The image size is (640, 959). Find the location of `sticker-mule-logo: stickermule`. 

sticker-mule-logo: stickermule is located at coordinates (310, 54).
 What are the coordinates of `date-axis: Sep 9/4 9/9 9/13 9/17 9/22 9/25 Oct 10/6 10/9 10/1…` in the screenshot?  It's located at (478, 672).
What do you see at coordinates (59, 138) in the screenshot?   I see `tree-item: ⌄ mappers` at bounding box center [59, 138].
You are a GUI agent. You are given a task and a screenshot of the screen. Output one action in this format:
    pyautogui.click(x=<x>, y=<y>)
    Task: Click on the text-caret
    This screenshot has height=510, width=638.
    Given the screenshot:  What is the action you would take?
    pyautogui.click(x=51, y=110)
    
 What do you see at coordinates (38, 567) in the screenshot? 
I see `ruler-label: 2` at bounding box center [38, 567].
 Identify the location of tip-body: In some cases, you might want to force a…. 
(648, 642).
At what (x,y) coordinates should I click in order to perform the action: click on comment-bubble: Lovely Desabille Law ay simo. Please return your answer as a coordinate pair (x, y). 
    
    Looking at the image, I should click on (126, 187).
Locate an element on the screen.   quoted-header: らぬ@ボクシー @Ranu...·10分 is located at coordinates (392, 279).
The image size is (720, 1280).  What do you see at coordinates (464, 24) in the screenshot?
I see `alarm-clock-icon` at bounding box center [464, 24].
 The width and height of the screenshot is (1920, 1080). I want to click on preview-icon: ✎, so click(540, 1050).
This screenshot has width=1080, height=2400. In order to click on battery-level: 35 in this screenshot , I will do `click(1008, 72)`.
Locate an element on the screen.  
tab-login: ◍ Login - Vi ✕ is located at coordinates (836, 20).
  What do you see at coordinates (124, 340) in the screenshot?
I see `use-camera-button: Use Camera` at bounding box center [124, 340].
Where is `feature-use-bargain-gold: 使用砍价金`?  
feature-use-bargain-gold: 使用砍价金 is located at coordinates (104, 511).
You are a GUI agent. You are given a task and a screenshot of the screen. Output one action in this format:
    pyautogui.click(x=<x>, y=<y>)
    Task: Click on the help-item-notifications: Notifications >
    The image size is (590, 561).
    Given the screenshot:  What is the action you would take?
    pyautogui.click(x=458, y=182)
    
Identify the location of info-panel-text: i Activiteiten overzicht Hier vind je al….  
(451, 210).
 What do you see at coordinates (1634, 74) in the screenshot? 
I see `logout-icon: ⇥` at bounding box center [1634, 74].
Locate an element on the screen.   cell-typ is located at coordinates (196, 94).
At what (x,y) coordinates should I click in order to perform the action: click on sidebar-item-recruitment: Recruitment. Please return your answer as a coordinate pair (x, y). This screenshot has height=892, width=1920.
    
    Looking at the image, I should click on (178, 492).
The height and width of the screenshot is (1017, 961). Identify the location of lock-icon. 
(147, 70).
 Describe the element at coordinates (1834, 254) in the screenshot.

Exercise prompt: Please recast the records from the line containing "What are the" through the line containing "What do you see at coordinates (59, 138)" as a JSON list of strings, one string per line, leaving out blank lines.

Task solution:
[
  " What are the coordinates of `date-axis: Sep 9/4 9/9 9/13 9/17 9/22 9/25 Oct 10/6 10/9 10/1…` in the screenshot?  It's located at (478, 672).",
  "What do you see at coordinates (59, 138) in the screenshot?   I see `tree-item: ⌄ mappers` at bounding box center [59, 138]."
]